Renan || 04

20 8 3
                                    

Cinta itu seperti sex, ada ngilu, melelahkan, sakit, tapi sangat nikmat dan selalu menyenangkan untuk diulang apalagi dengan banyak gaya. And beside, love still need sex too, right?


-Donna-

***

Weekend,

Tiba giliran Anggi mendapatkan libur. Dan tentu saja waktu luang itu akan ia gunakan untuk menjenguk sang ibu. Ia sudah kangen sekali pada sosok yang membuatnya ada di dunia itu. Anggi pun rupanya tidak datang seorang diri, Donna yang kebetulan juga sedang libur memaksa untuk ikut dengan alasan gabut jika harus sendirian, padahal biasanya di tiap akhir pekan akan ada pesta kecil yang digelar secara bergilir oleh para penghuni lantai tempat tinggal  dua gadis itu berada.

Seperti arisan, pemilihan tempat akan diundi dengan kertas yang diletakan dalam botol, nama yang keluar maka akan menjadi tuan rumah pada pesta berikutnya. Jika ditanya apakah Anggi ikut menghadiri acara minum-minum tersebut, hanya satu kali, itu pun karena desakan Donna yang memaksanya harus ikut, bahkan sampai menyeret.

Mau tak mau Anggi harus mengalah dan mengekori Donna, dan bisa ditebak, Anggi tidak betah berada di sana lama-lama.

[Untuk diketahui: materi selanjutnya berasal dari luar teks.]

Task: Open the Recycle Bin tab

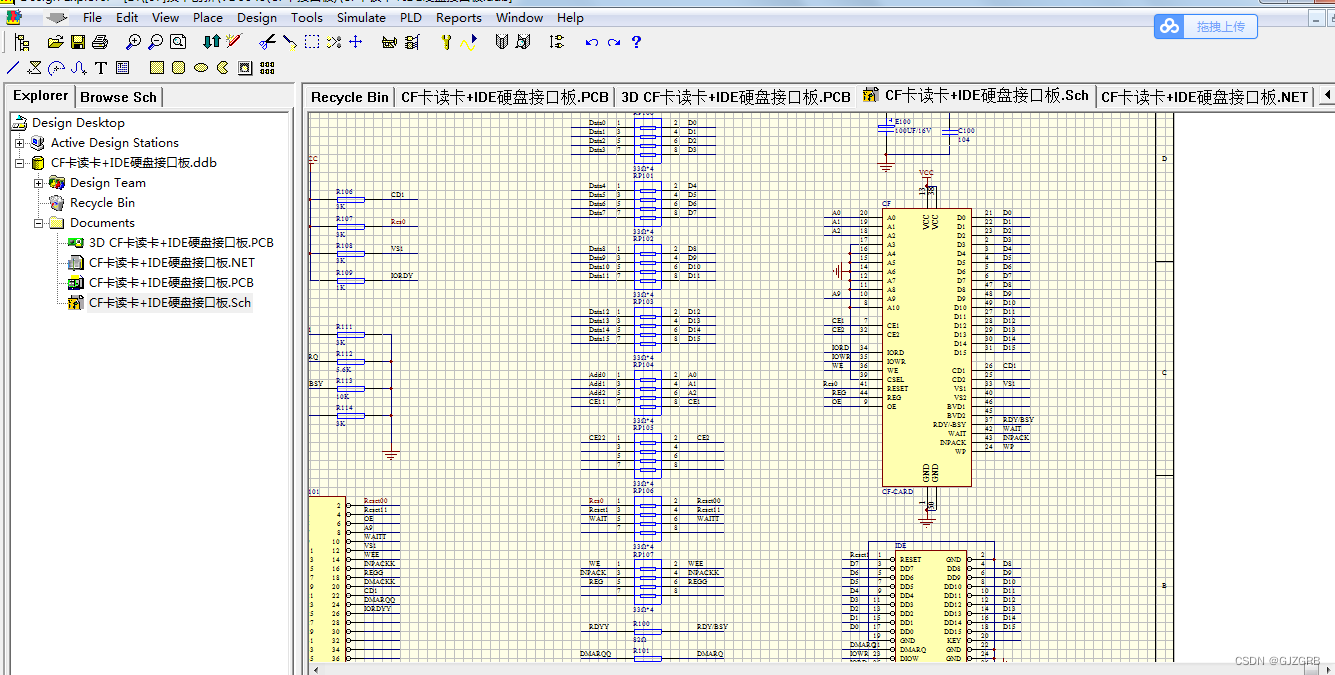Action: coord(349,96)
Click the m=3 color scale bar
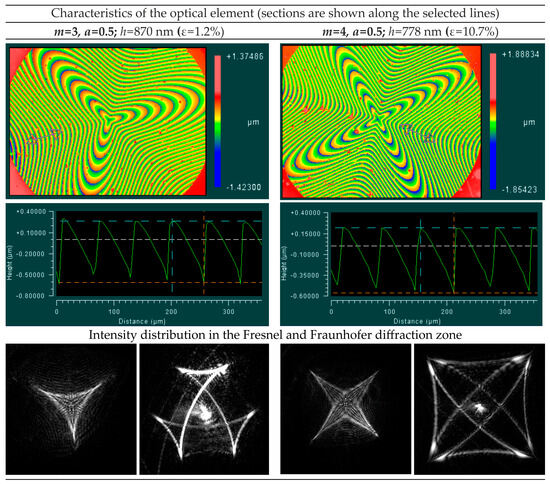This screenshot has height=484, width=550. pyautogui.click(x=218, y=121)
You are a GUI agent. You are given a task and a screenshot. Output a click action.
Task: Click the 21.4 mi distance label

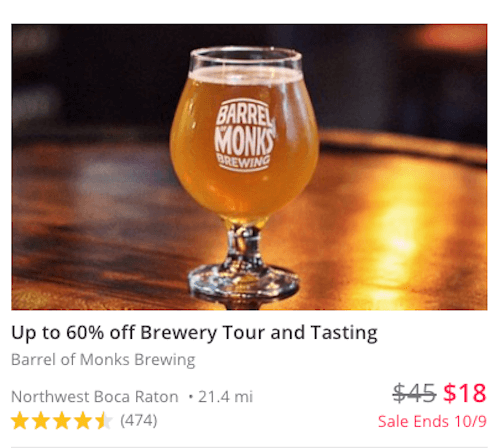226,397
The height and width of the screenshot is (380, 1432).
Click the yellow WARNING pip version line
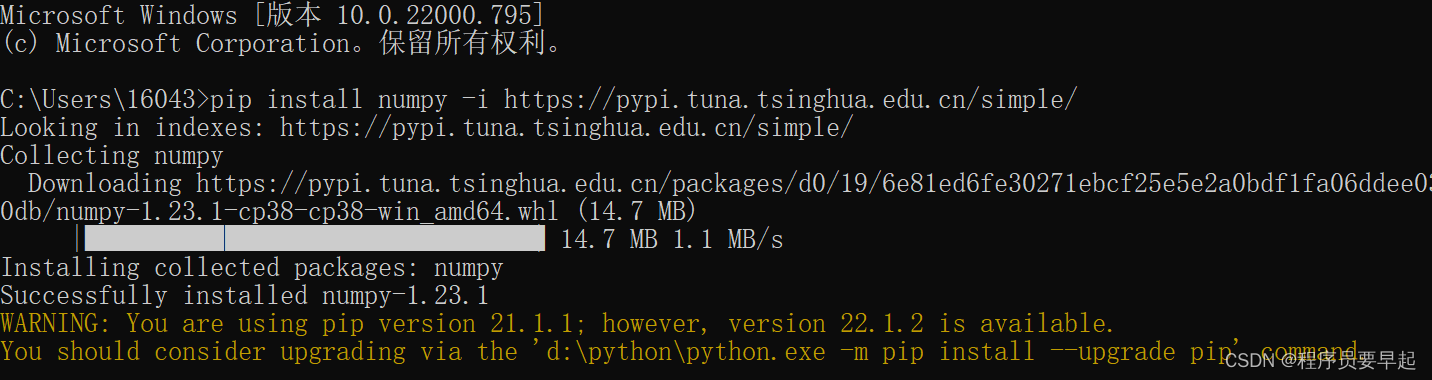coord(557,324)
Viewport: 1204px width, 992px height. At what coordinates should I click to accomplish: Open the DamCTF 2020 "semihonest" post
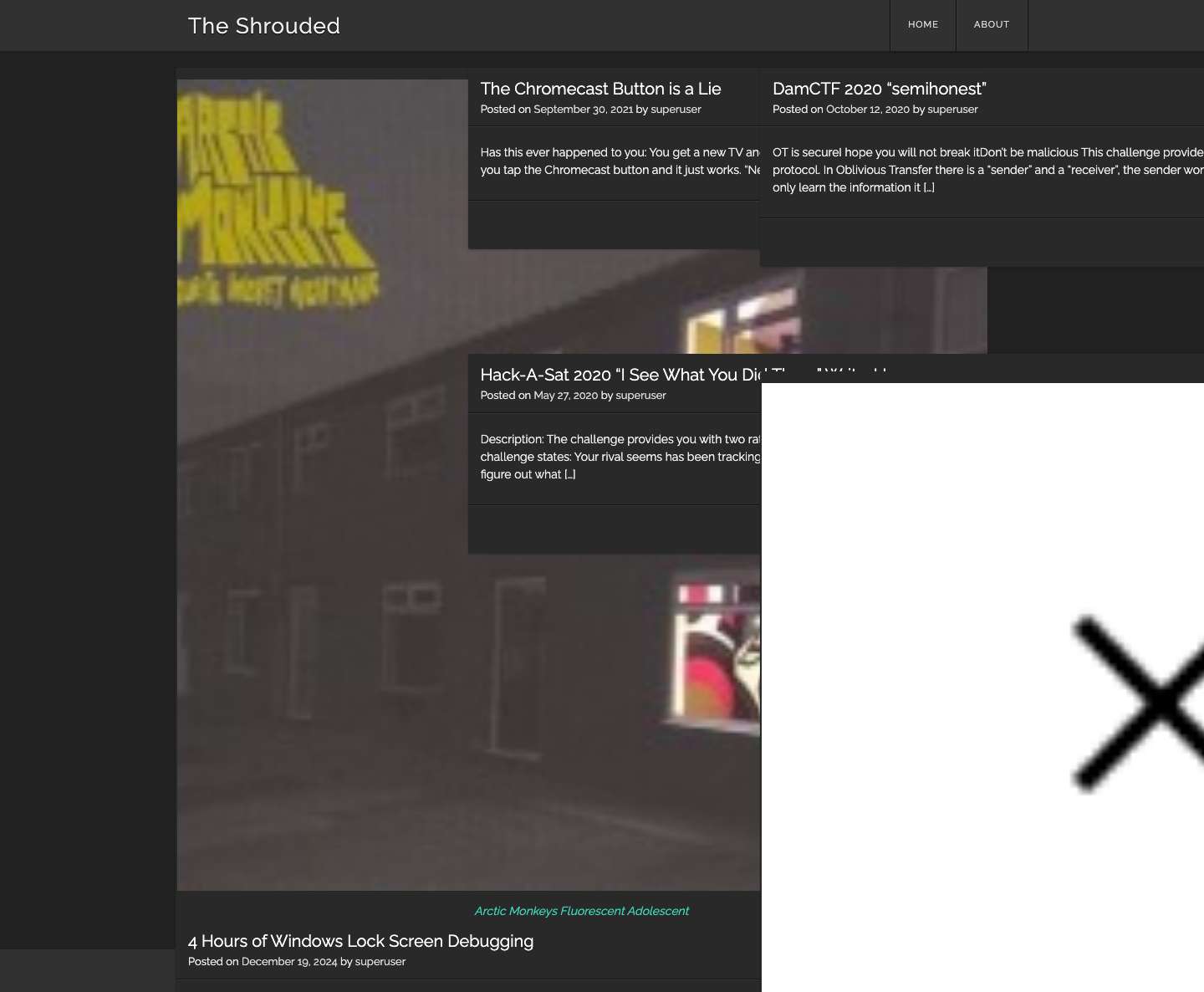(879, 89)
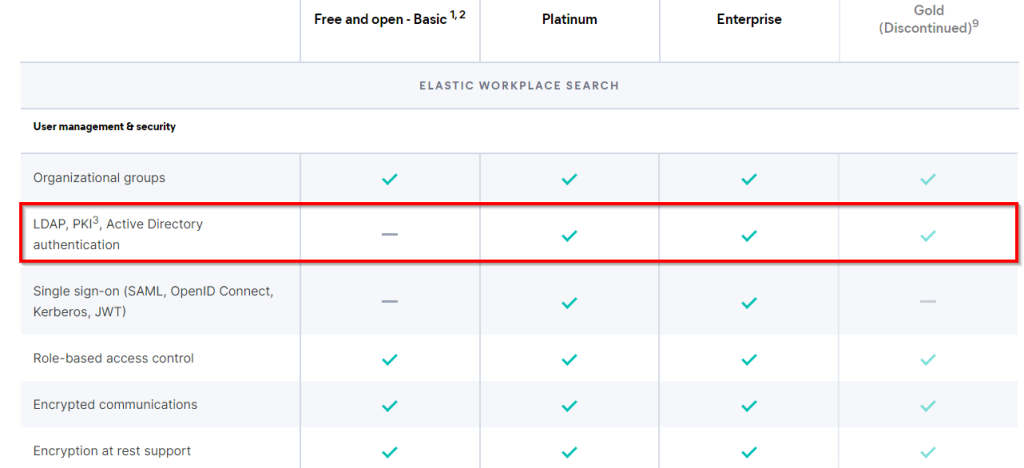Click the Role-based access control row label
Screen dimensions: 1024x468
click(114, 358)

Baru masuk saja ia sudah tidak nyaman, mulai dari bau alkohol yang berpadu dengan kepulan asap rokok seketika membuat perutnya mual, matanya juga terasa pedih, belum lagi suara musik yang sangat kencang layaknya di Diskotik membuat gendang telinga pekak.

Tempat seperti itu bukanlah favorit Anggi, gadis itu hanya bertahan sepuluh menit, setelah minum sekaleng soda ia menyelinap keluar tanpa sepengetahuan Donna, lalu kembali ke kamarnya dan memilih tidur. Dan seperti malam sebelumnya di jam-jam yang sama, ia selalu bertemu dengan tetangga sebelah kamarnya yang jutek itu.

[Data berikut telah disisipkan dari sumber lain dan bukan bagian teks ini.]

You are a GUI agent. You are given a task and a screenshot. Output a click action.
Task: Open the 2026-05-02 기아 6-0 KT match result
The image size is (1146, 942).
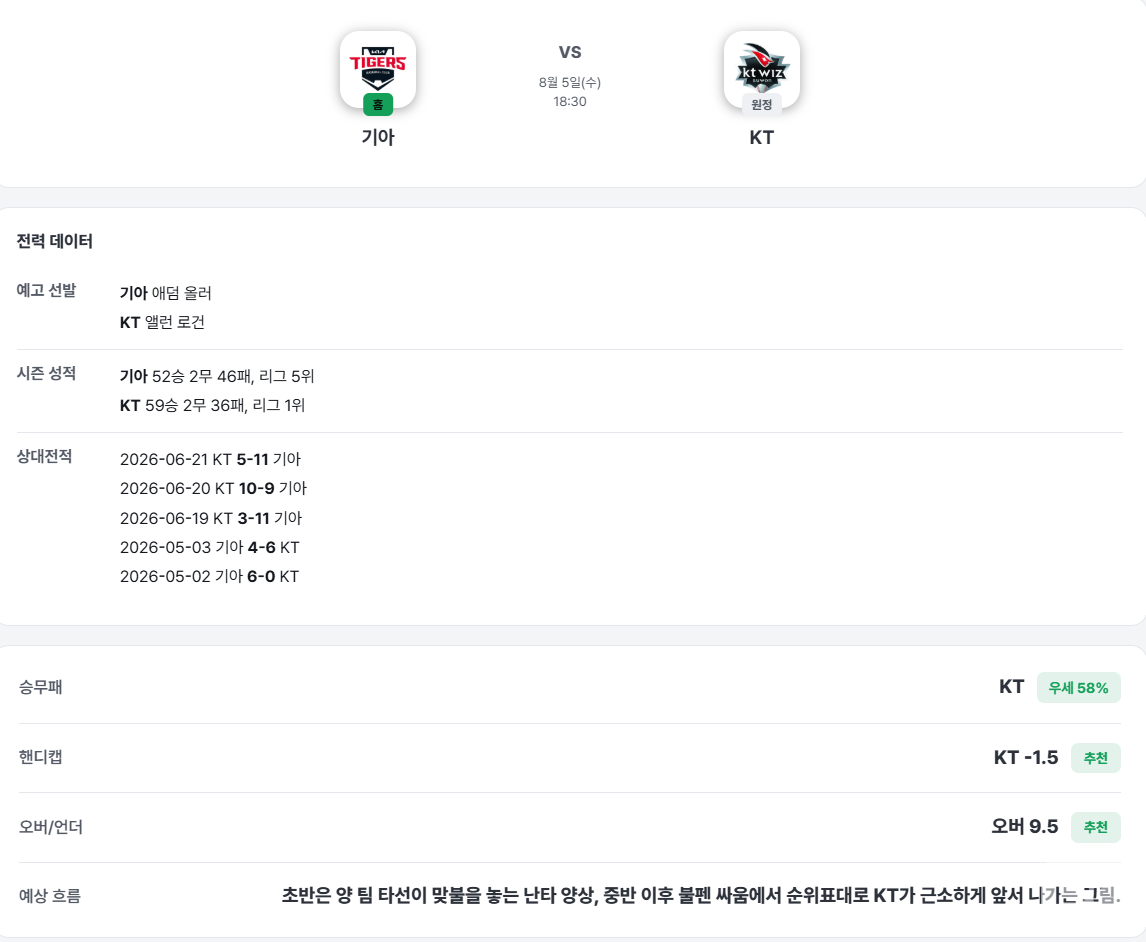tap(209, 577)
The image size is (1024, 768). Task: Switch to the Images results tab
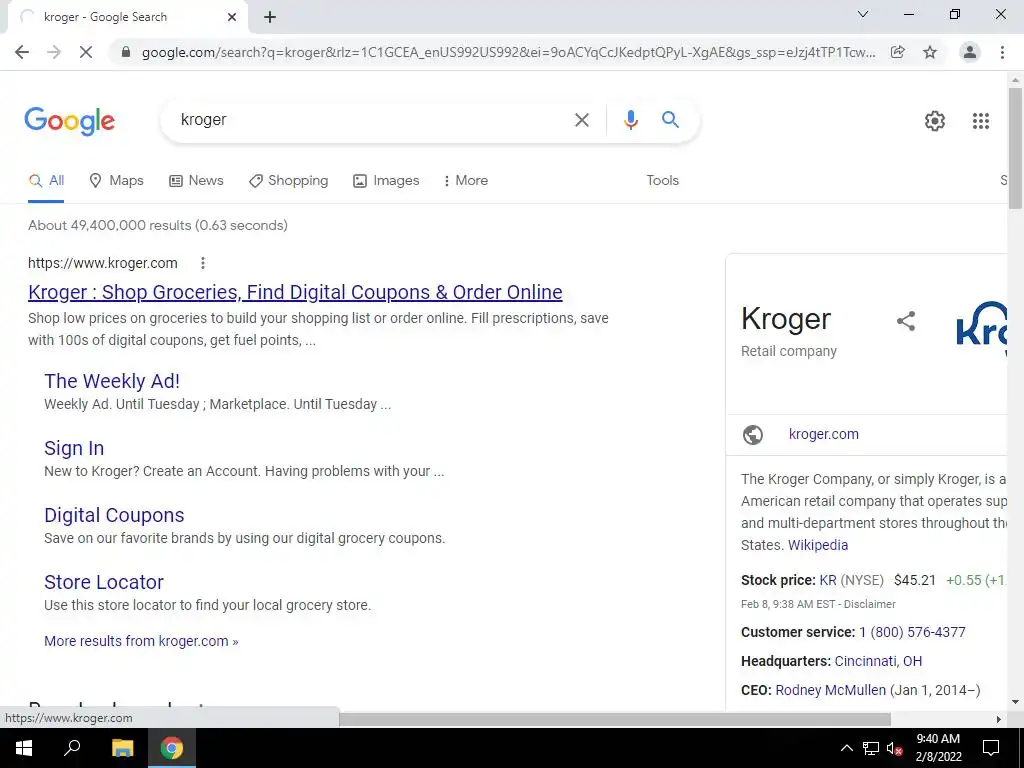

Tak ada acara saling sapa atau tersenyum ramah, Renan berlalu begitu saja, seolah mereka tidak saling kenal. Ya, memang tidak saling kenal, sih. Mereka hanya beberapa kali bicara, itu pun karena alasan hutang budi bodoh yang Renan selalu ungkit, jadi kalau setelahnya keadaan kembali seperti awal lagi, apa masalahnya?

Di sana Anggi mulai bingung dengan kecamuk hati soal tetangganya yang super tampan itu, menggigit lidah sendiri agar sadar dari kegilaan yang sempat hinggap di kepalanya sedetik lalu. Tapi sayang mata malah bersikap kurang ajar dengan masih mencuri pandang pintu kamar yang sudah kembali rapat tertutup.

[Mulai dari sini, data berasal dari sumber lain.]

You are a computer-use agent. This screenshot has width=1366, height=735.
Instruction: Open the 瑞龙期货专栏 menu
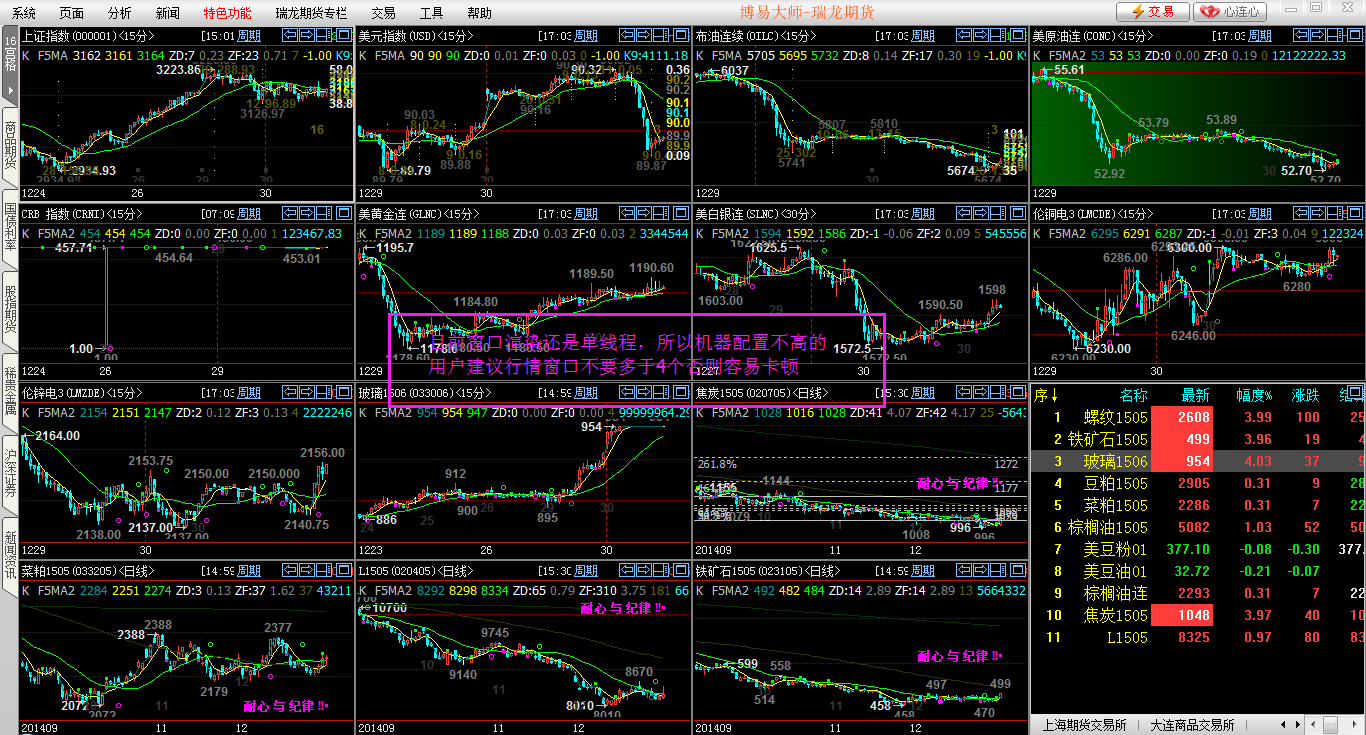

"Woi! Aku sedang bicara, loh, ini!" Protes Donna yang sejak tadi Anggi acuhkan karena sibuk memikirkan Renan? Hah, benarkah?

Anggi menggeleng kencang, menolak ungkapan hatinya sendiri. "Maaf, maaf, kau bicara apa tadi?"

"Au, ah gelap!"

Donna terus mencerocos kesal, merajuk dengan cara mengomel seperti ibu-ibu yang mendapati nilai merah di raport anaknya, sementara yang dimarahi hanya diam pasrah, atau lebih tepatnya benaknya kembali mengawang entah kemana.

Entahlah, sejak kejadian di kamarnya waktu itu ia jadi tidak bisa berhenti memikirkan lelaki dingin itu. Anggi sendiri tidak paham kenapa?

Beralih pada hal lain, Anggi senang ibunya sudah mulai mau berinteraksi dengan orang-orang di sekitar, suatu kemajuan yang bagus, pikirnya. Walaupun beliau belum mengenalinya lagi sebagai anak, tapi Anggi optimis ibunya akan segera kembali seperti dulu. Dan karena kebetulan jam besuk pun sudah habis, mau takau ia harus pulang, namun sebelum itu Donna lebih dulu mengajak Anggi untuk makan siang di sebuah kafe, perempuan montok itu memang sudah merengek lapar sejak setengah jam lalu.